The South Carolina Supreme Court recently set a new precedent for South Carolina law on insurance coverage for environmental damages by ruling that environmental cleanup costs constitute “damages” under a general liability insurance policy.(1)
Questions of insurance coverage for environmental damages have generated a lot of litigation over the years. On this particular issue, some courts have ruled that environmental cleanup done at the request of the EPA or a similar state agency is not covered as “damages” under a general liability insurance policy. Those courts reason that cleanup requested by a regulatory agency is “injunctive relief” and “equitable” in nature, rather than payment on a legal claim for damages.(2)
The South Carolina Supreme Court rejected that reasoning. The court observed that the ordinary person understands “damages” as meaning money paid on an insured loss, such as property damage. The ordinary meaning of the term “damages” is not legalistic and does not depend on whether the damages are “legal” or “equitable.” The South Carolina Supreme Court also observed that the majority of state courts examining this issue has held that environmental cleanup costs are “damages” for purposes of insurance coverage. The court concluded that it was time to “align South Carolina with the majority of jurisdictions that have allowed insurance coverage for this type of loss.” The court therefore ruled that environmental cleanup costs are “damages” within the meaning of a general liability insurance policy.

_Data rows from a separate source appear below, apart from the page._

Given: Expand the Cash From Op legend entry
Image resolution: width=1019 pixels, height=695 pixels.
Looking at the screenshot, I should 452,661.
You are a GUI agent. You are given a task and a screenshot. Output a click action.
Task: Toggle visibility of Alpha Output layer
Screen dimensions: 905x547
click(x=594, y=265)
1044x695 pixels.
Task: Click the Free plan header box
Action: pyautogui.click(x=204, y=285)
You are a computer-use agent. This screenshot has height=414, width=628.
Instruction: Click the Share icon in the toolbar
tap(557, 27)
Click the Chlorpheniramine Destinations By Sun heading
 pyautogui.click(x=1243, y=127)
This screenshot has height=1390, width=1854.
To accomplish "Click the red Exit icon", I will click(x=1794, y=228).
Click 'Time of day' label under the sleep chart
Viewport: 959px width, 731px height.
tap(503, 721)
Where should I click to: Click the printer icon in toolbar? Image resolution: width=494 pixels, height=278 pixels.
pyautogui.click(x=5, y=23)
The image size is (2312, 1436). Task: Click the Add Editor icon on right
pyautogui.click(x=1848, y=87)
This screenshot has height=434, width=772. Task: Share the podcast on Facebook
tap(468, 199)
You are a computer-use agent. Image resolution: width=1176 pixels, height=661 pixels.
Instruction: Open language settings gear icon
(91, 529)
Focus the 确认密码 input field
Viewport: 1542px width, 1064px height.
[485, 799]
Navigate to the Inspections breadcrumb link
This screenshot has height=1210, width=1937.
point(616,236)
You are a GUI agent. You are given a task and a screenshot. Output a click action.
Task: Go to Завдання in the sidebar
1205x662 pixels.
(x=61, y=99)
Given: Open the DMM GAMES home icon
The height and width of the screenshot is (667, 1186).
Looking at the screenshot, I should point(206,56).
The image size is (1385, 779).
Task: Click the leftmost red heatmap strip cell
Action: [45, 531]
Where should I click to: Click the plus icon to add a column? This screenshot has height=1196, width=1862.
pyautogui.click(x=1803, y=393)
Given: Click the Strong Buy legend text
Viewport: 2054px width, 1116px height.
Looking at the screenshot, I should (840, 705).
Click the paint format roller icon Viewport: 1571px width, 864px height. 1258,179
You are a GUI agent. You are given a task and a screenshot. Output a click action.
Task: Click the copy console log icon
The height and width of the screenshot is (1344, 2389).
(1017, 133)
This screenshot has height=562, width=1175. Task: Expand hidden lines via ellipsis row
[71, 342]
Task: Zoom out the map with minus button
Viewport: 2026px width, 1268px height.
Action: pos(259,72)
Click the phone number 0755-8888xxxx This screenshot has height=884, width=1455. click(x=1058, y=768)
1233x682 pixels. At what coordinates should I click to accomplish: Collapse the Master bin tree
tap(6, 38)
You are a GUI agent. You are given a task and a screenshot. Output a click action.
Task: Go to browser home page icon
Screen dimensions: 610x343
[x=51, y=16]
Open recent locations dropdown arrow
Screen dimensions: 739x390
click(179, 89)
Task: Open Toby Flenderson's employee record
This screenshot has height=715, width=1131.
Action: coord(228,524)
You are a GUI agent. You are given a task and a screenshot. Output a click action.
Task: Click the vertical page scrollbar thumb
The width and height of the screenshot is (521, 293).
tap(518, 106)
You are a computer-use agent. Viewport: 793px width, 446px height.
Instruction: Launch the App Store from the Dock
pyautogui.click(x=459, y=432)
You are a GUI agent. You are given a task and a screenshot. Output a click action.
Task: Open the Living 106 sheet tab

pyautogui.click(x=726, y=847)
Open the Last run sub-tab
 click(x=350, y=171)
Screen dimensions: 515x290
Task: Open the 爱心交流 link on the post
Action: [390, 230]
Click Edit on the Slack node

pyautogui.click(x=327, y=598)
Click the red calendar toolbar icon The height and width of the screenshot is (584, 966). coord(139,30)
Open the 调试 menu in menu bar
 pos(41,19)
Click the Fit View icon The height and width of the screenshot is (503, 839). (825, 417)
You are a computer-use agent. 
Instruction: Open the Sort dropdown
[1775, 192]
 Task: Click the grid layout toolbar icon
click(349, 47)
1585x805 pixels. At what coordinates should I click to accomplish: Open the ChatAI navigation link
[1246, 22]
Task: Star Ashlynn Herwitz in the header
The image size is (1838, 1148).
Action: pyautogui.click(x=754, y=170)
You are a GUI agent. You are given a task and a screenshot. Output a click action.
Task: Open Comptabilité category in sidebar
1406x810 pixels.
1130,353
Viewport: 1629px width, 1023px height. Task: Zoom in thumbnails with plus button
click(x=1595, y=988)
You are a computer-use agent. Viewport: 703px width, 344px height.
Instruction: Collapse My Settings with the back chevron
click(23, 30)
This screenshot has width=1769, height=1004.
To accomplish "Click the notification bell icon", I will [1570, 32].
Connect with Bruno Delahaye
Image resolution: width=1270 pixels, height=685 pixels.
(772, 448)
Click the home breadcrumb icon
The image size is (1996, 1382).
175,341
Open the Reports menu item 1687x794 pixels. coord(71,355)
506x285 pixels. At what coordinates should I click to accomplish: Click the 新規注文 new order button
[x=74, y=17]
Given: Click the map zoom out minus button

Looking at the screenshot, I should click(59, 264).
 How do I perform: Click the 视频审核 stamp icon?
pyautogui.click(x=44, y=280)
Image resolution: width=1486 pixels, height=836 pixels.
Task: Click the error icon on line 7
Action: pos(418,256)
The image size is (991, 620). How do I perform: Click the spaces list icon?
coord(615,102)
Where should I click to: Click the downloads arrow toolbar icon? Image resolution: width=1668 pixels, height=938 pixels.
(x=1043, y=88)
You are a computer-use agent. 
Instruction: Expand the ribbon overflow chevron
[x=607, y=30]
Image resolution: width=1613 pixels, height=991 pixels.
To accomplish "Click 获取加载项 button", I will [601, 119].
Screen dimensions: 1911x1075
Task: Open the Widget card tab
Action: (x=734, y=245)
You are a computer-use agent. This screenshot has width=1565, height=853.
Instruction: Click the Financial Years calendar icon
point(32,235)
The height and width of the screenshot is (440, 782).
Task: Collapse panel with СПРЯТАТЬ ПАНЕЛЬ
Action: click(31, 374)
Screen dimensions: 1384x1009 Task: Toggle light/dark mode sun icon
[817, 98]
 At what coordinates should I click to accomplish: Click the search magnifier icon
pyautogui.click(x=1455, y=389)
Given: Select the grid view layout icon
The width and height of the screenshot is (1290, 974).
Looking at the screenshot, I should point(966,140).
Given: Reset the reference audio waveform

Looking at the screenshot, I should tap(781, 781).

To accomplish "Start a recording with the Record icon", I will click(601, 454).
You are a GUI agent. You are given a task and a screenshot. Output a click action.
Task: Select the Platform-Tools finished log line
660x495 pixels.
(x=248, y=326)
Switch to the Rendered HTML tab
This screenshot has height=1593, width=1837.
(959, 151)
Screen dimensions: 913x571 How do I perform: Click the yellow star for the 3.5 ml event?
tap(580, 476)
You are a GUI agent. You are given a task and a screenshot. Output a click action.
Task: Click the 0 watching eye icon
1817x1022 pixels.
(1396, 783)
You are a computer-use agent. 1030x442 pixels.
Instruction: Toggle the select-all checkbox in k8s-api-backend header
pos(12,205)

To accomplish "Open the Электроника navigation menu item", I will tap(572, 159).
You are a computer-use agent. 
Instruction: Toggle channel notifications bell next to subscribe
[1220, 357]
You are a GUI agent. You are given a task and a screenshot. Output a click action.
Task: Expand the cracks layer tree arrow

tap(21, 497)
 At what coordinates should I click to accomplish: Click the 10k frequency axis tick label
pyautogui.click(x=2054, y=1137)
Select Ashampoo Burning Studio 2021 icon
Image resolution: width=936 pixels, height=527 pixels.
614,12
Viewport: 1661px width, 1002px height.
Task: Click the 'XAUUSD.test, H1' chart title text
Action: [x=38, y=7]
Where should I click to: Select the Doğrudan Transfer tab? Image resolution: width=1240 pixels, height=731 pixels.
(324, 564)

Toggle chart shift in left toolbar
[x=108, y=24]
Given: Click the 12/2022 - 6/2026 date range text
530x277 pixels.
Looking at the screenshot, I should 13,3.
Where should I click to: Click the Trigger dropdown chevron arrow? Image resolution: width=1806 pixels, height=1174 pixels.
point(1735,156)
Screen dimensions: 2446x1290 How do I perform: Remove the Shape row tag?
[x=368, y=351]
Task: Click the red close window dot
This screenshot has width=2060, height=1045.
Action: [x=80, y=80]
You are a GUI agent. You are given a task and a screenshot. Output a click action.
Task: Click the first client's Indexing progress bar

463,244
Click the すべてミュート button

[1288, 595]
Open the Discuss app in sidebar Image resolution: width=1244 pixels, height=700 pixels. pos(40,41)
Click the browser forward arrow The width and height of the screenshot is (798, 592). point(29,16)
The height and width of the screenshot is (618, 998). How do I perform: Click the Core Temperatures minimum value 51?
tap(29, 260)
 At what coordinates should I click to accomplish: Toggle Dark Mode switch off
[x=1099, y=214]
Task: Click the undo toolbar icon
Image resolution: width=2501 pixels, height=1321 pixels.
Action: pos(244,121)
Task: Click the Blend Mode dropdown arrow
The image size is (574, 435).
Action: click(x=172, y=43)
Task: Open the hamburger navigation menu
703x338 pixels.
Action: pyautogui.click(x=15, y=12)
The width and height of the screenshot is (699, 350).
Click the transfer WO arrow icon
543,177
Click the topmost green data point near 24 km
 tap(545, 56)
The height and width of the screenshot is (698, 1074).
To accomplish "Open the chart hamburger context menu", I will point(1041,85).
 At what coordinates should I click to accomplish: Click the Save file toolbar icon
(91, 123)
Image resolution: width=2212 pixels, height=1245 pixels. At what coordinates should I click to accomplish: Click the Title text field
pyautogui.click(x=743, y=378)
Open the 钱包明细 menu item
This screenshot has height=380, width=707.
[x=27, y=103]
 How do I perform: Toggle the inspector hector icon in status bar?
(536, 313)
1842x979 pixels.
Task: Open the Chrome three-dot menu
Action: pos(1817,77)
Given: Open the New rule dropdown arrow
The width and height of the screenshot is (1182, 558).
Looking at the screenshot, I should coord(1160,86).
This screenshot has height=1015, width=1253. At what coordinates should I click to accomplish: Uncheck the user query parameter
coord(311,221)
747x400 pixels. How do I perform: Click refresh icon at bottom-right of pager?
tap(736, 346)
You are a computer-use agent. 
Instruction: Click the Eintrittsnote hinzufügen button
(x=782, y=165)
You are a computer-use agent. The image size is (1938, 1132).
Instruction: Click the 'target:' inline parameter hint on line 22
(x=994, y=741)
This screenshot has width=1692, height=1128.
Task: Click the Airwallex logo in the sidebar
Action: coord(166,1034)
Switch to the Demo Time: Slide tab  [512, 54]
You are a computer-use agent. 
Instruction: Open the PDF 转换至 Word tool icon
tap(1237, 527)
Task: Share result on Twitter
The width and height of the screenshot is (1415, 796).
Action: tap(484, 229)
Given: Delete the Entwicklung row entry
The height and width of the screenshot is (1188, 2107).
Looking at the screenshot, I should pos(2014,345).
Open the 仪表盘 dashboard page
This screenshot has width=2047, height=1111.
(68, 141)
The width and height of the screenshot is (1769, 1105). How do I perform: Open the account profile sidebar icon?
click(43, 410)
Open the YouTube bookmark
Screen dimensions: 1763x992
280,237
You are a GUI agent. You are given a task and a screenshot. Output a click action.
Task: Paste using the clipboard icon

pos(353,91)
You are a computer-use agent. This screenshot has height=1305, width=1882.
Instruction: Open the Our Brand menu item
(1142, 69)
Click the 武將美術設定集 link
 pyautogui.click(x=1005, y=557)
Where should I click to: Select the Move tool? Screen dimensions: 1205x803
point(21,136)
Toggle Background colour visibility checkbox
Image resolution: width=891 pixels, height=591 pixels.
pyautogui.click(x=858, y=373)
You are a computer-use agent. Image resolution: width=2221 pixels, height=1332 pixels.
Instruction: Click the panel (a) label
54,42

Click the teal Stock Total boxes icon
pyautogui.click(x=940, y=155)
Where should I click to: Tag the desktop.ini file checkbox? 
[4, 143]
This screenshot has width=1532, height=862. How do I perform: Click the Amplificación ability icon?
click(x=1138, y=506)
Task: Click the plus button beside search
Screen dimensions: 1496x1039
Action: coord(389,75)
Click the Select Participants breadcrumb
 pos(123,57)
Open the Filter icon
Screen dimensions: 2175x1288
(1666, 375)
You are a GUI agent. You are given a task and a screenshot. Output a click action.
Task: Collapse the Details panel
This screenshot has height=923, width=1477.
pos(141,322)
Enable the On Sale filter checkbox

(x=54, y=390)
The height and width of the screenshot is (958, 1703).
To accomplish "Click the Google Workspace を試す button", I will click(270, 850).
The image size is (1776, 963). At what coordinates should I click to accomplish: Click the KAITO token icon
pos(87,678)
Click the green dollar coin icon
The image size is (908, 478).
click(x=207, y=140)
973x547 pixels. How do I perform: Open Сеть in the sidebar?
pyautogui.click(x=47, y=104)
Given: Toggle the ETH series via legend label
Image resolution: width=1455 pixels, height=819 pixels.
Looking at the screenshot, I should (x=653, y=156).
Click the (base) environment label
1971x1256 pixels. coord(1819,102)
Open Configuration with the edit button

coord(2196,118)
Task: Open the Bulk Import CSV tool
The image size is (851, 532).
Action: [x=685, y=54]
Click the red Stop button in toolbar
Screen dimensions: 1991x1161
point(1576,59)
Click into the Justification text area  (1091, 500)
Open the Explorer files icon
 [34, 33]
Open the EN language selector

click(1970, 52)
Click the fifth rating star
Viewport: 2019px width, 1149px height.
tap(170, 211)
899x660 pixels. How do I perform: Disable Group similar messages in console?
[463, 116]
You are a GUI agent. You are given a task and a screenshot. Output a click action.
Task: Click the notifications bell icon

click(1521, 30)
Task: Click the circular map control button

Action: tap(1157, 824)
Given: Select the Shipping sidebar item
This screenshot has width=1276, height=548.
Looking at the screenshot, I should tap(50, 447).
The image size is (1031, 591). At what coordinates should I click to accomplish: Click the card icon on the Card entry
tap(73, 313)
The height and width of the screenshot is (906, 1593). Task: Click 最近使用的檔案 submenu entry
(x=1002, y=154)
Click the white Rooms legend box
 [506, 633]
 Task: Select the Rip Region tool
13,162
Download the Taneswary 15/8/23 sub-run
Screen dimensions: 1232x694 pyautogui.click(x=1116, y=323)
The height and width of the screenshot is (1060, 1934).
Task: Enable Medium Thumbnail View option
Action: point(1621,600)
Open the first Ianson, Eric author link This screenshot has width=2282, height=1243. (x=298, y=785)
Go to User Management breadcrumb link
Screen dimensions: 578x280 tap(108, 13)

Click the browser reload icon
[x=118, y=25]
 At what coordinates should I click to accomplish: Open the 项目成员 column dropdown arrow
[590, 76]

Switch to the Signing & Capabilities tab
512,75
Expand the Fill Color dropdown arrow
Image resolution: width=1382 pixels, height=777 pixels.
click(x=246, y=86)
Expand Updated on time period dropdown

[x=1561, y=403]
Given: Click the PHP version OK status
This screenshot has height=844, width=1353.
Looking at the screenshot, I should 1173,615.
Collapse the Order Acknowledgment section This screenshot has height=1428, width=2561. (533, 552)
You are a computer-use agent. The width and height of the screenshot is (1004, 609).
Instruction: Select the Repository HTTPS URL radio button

The court then turned to a pollution exclusion in the policy, which excluded coverage for property damage arising out of environmental contamination, unless the discharge of contaminants was “sudden and accidental.” South Carolina courts have interpreted the term “sudden” in this exclusion to mean “unexpected.” In this case, the evidence demonstrated that the environmental contamination was caused by the policyholder’s routine business operations, in which spills were common. For that reason, the court concluded that the contamination was not “unexpected and accidental.” Consequently, the court found that the pollution exclusion precluded coverage for these damages.
This new precedent marks a shift in South Carolina law on the meaning of “damages” in general liability insurance policies. By focusing on the ordinary meaning of damages and refusing to draw a distinction between “legal” and “equitable” remedies, the court may have set a precedent that will impact cases beyond the environmental context.
This case also sets a new precedent on the interpretation of the “sudden and accidental” pollution exclusion, giving an insurance company an argument for denying coverage if the contamination resulted from the policyholder’s routine business operations.
(1) Helena Chemical Co. v. Allianz Underwriters, Ins. Co., 357 S.C. 631 (2004).
(2) See, e.g., Maryland Cas. Co. v. Armco, 822 F. 2d 1348 (4th Cir. 1987) (interpreting Maryland law).